- Country: India
- Ministry: Department of Higher Education (West Bengal); Government of West Bengal;
- Key people: Shri Jagannath Chattopadhyay, Minister-In-Charge, Dept. of Higher Education, Govt. of West Bengal
- Launched: 19 June 2024; 2 years ago
- Status: Active
- Website: wbcap.in

= West Bengal Centralised Admission Portal =

Government portal, India

West Bengal Centralised Admission Portal (precisely Centralised Admission Portal) is a single-window online platform for admission to 17 Universities and 400 Government and Government-aided affiliated Colleges, for pursuing Undergraduate courses will be conducted through this portal.

== About ==
West Bengal Centralised Admission Portal is a portal, for the students, who recently completed their higher secondary education and willing for higher education, can admit in any colleges and universities situated in West Bengal.

Some autonomous colleges and Universities are excluded from the Centralised Admission Portal.
== Admission process ==
Any student who has qualified (10+2) or equivalent examination from any recognised Board/Council/Equivalent body can get admission through this portal. Admission through WBCAP for the academic session 2024-2025 started on June 24.

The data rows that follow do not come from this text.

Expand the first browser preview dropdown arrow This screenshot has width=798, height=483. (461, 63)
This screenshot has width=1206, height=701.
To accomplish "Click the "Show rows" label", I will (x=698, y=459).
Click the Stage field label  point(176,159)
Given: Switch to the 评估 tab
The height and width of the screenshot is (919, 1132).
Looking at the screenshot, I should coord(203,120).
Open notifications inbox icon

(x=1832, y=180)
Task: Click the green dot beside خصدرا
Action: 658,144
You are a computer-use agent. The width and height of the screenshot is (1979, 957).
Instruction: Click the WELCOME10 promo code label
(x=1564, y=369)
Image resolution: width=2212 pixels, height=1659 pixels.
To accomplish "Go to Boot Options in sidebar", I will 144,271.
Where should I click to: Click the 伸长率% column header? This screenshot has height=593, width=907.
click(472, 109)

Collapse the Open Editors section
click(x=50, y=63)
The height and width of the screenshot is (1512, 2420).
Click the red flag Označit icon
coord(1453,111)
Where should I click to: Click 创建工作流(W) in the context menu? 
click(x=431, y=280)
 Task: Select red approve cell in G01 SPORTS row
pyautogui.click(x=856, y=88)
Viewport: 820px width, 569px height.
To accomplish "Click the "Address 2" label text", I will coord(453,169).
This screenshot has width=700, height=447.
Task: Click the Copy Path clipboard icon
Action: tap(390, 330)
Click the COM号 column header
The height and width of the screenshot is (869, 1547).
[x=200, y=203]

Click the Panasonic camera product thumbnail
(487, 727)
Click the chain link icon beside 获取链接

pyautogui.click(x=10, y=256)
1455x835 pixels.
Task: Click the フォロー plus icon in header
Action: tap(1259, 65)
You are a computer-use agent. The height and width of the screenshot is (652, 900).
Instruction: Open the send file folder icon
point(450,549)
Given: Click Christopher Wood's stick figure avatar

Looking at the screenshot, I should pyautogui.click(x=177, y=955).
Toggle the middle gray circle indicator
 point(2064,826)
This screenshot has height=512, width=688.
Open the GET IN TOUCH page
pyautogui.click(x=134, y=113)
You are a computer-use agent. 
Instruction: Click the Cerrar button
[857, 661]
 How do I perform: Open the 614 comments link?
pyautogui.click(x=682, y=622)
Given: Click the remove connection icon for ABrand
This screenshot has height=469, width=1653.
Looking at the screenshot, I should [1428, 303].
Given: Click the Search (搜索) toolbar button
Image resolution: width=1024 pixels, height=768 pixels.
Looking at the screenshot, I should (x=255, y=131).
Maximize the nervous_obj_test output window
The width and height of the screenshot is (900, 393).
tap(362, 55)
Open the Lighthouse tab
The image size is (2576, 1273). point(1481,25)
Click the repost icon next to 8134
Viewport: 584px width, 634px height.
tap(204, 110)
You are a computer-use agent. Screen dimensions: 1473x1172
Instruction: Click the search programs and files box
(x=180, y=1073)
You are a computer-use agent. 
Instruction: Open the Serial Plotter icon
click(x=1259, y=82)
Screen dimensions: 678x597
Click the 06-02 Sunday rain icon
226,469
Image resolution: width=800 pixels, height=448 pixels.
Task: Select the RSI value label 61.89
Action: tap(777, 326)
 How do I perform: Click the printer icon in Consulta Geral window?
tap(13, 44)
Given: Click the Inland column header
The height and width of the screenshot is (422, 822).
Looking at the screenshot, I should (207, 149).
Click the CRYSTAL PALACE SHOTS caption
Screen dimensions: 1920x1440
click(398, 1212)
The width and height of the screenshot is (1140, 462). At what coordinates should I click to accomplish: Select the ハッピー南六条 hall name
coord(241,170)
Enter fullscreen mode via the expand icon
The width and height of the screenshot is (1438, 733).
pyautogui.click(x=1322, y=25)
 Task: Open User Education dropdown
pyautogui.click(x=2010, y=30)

Candidates can apply through three basic steps:
- Creating profile in WBCAP portal
- Filling the application form and choosing eligible courses and programmes
- Submit your details and save the form.
== Impact ==
The introduction of WBCAP has been largely welcomed as it addresses long-standing issues in the college admission process. It ensures that students have a fair opportunity to secure seats in their desired institutions without the hassles of multiple admissions or refunds. The portal's first use during the 2024-2025 academic year saw a smooth implementation, with thousands of students enrolling through this system.